Ibra, a member of the Constitution Draft Committee of the former Special Majlis, longstanding Male’ MP and founding member of the Maldivian Democratic Party (MDP), had filed the case against the Supreme Court after it reprimanded him for calling on the public to “rise up and sort out the judges”.

In response to Ibra’s calls, the Supreme Court and the Judicial Services Commission (JSC) demanded authorities investigate the former MP, claiming that “making such statements in a free, democratic society under lawful governance goes against the principles of civilisation”.

Ibra responded by filing a defamation suit in the Civil Court against the Supreme Court.

But today, “The documents and everything have been handcuffed and taken to the Supreme Court,” Ibra told Minivan News.

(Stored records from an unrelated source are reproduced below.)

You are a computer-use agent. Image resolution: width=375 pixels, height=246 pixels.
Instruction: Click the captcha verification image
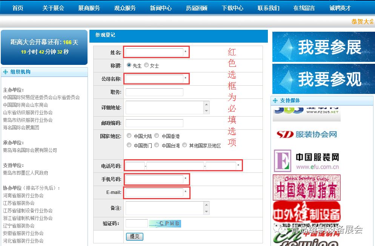[165, 223]
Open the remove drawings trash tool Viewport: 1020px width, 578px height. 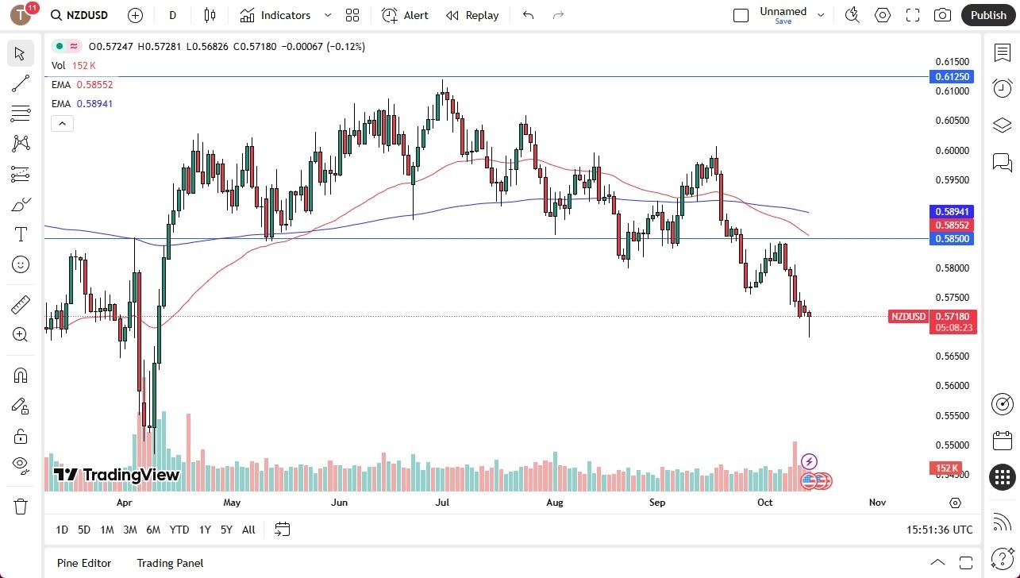pyautogui.click(x=20, y=506)
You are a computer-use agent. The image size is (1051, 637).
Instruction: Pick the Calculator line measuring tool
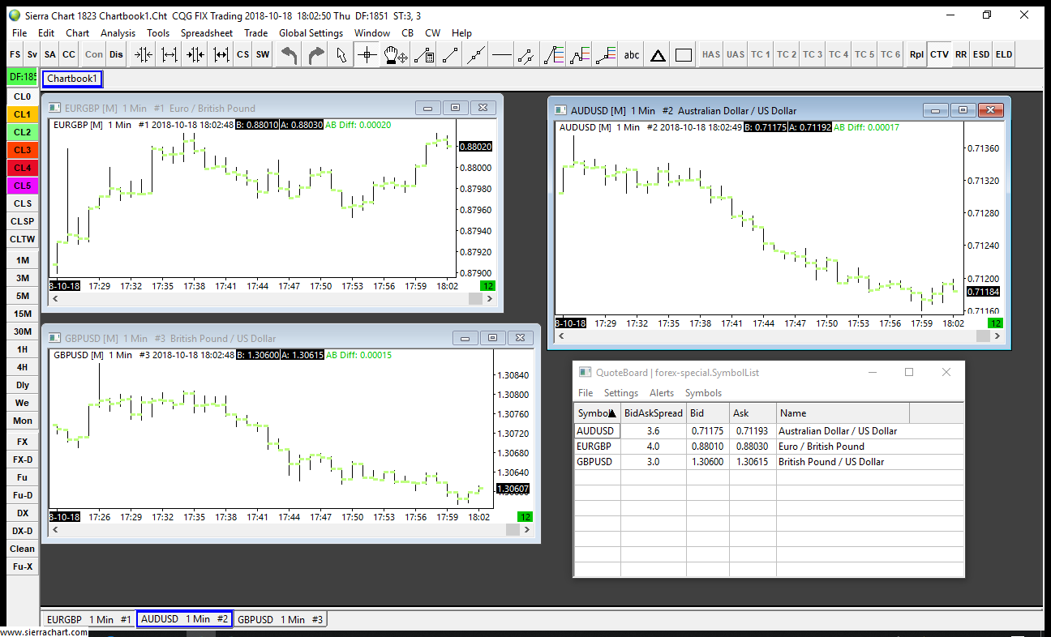423,55
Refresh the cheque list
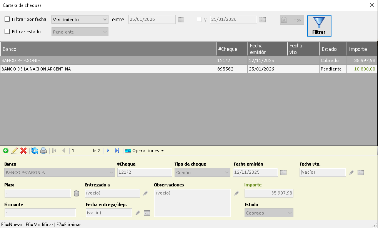This screenshot has height=228, width=378. coord(35,151)
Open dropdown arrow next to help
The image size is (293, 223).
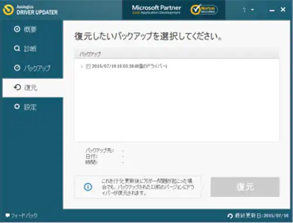pyautogui.click(x=253, y=9)
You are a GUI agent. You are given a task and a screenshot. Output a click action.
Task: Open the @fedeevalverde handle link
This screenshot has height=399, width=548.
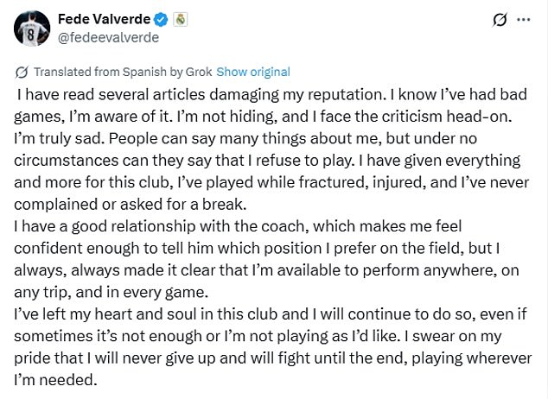107,37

“Initially [the Civil Court] was of the opinion that the case was not in their jurisdiction, because it involved the Supreme Court. But I appealed to the registrar, outlined my argument, and the second time they agreed they could and should accept the case,” Ibra said.

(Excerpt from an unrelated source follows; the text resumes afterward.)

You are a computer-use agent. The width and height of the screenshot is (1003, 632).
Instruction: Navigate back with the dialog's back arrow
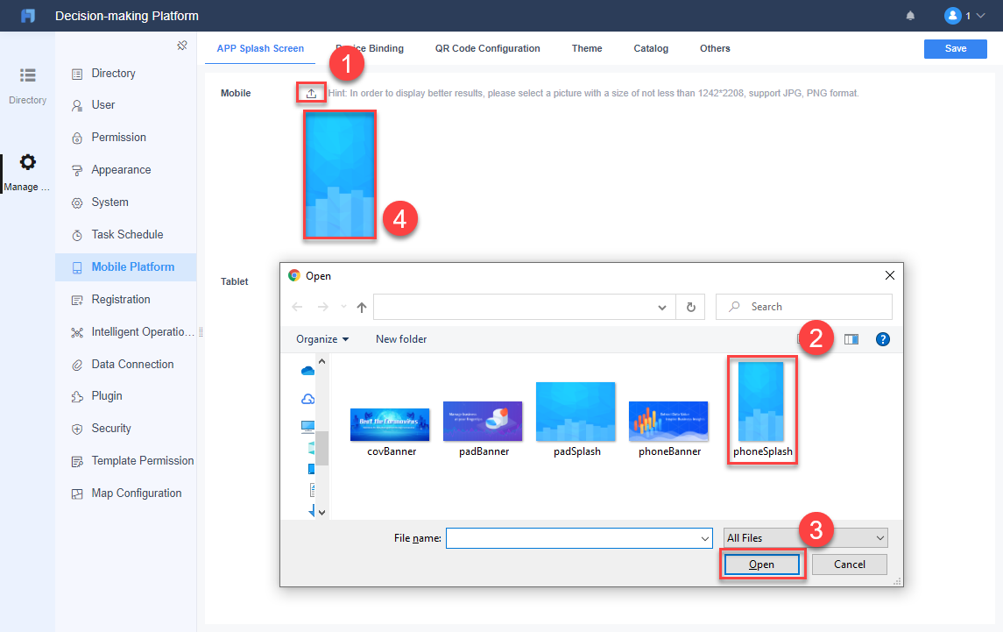[298, 307]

“I paid my fees, and was waiting for them to hold the first hearing. Then today I had a call from newspaper Haveeru asking me to comment on the Supreme Court’s taking over the case – I replied that no one had told me about it and I was not in a position to comment. Later my lawyer called and said the Supreme Court had published the writ on their website.”

As a result, Ibra said, “I now have to go before the Supreme Court and say to them ‘You have defamed me, now please decide in my favour.’”

Ibra has previously observed that the act of an appellate court taking over the jurisdiction of a trial court was unprecedented “in any democratic country, anywhere in the world.”

“Even in cases of a mistrial, the instruction is to retry the case. Appellate courts don’t sit on trials. And they are systematically doing it – at least three cases so far. What they are effectively doing is influencing the independence of the trial court. The significance of that is that if trial court judges cannot be independent of the higher court, there is no room for appeals. Because the decision is going to be the Supreme Court decision,” Ibra told Minivan News.

“I don’t see how they can sit in judgement on themselves,” Ibra said today. “Every single defamation case until now has been tried in the Civil Court. Just because the Supreme Court is involved doesn’t mean the Civil Court should not hear the case – the Supreme Court is obstructing the process of justice.”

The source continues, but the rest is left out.